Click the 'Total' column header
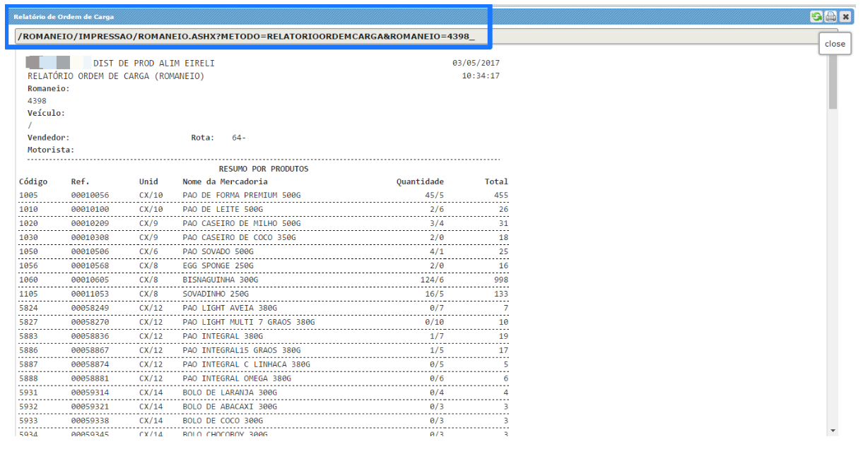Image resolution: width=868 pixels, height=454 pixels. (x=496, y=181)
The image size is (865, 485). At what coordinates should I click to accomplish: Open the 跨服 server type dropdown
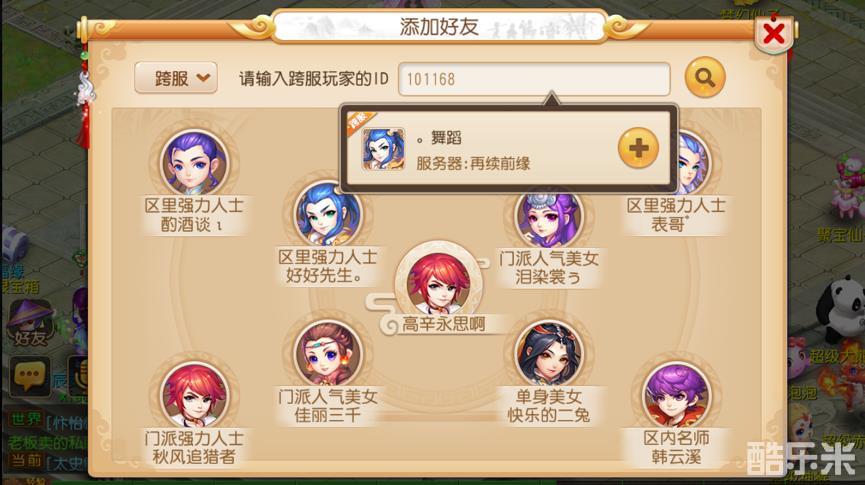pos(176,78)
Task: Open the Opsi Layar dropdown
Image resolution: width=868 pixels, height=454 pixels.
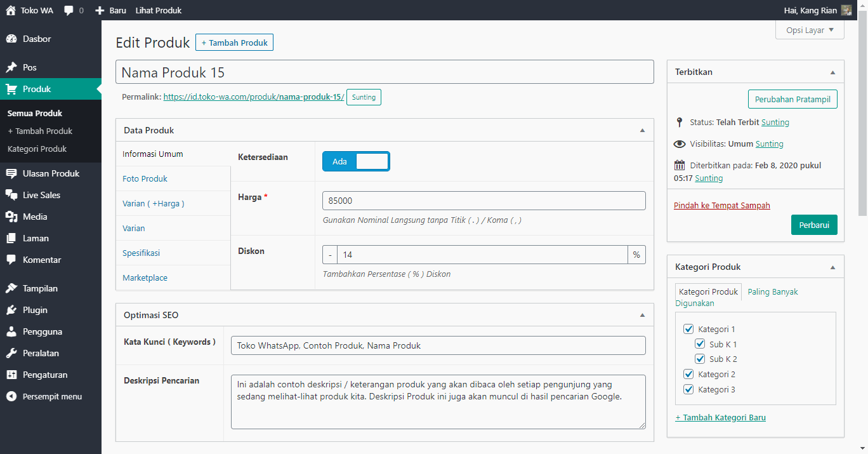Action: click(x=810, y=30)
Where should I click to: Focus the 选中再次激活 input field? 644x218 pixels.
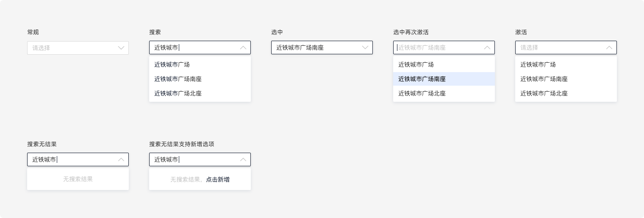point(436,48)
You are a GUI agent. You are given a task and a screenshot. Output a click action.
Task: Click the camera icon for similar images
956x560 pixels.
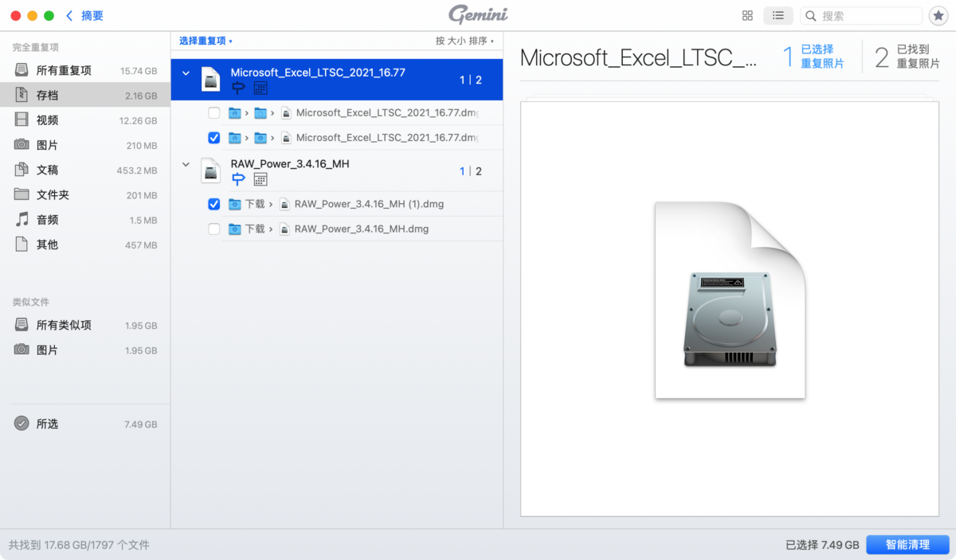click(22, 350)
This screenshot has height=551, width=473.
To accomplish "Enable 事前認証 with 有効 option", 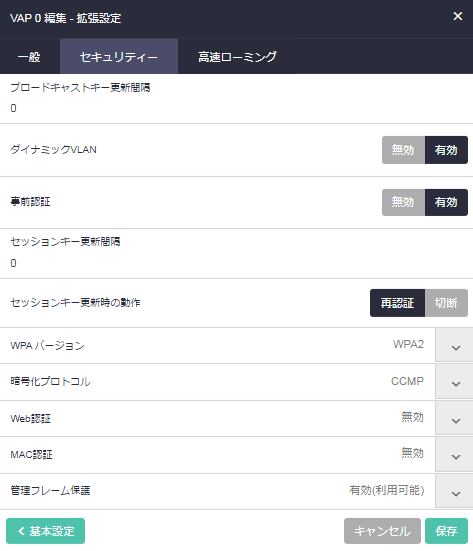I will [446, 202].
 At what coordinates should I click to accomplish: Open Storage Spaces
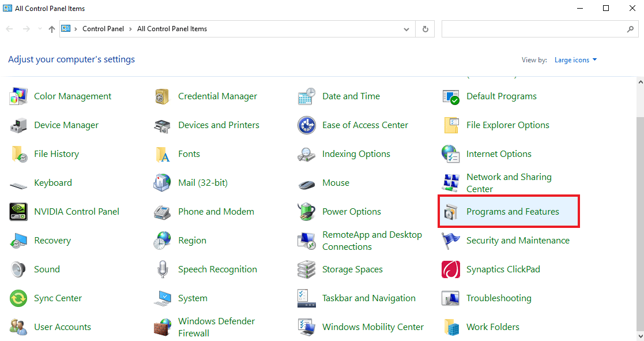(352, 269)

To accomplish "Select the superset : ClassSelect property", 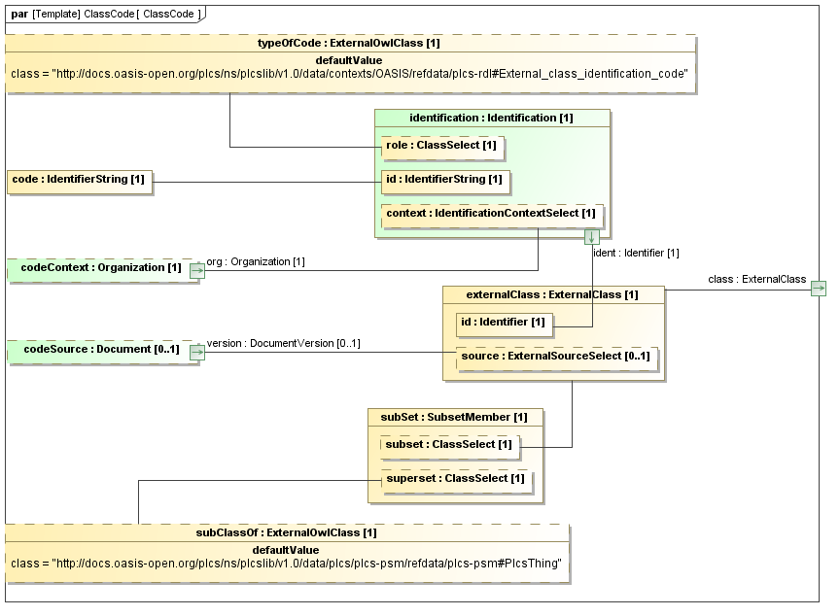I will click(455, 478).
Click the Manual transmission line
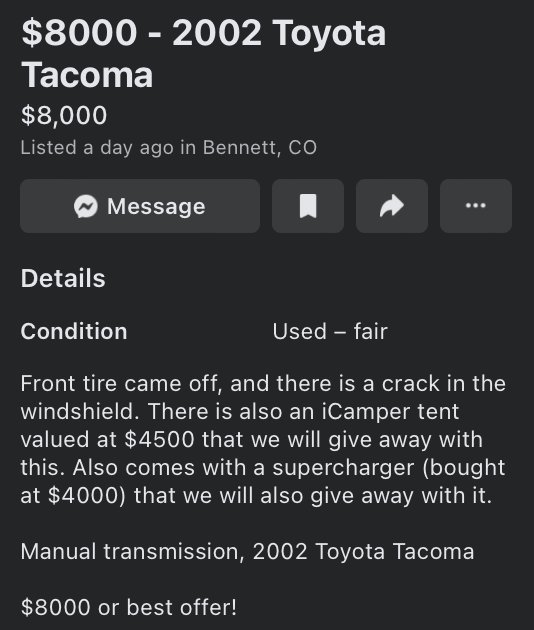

WHAT THE EXERCISE ASKS:
How many lines of the listing include the string "screenshot"? Respond with the number only.

ANSWER FOR THE TASK:
2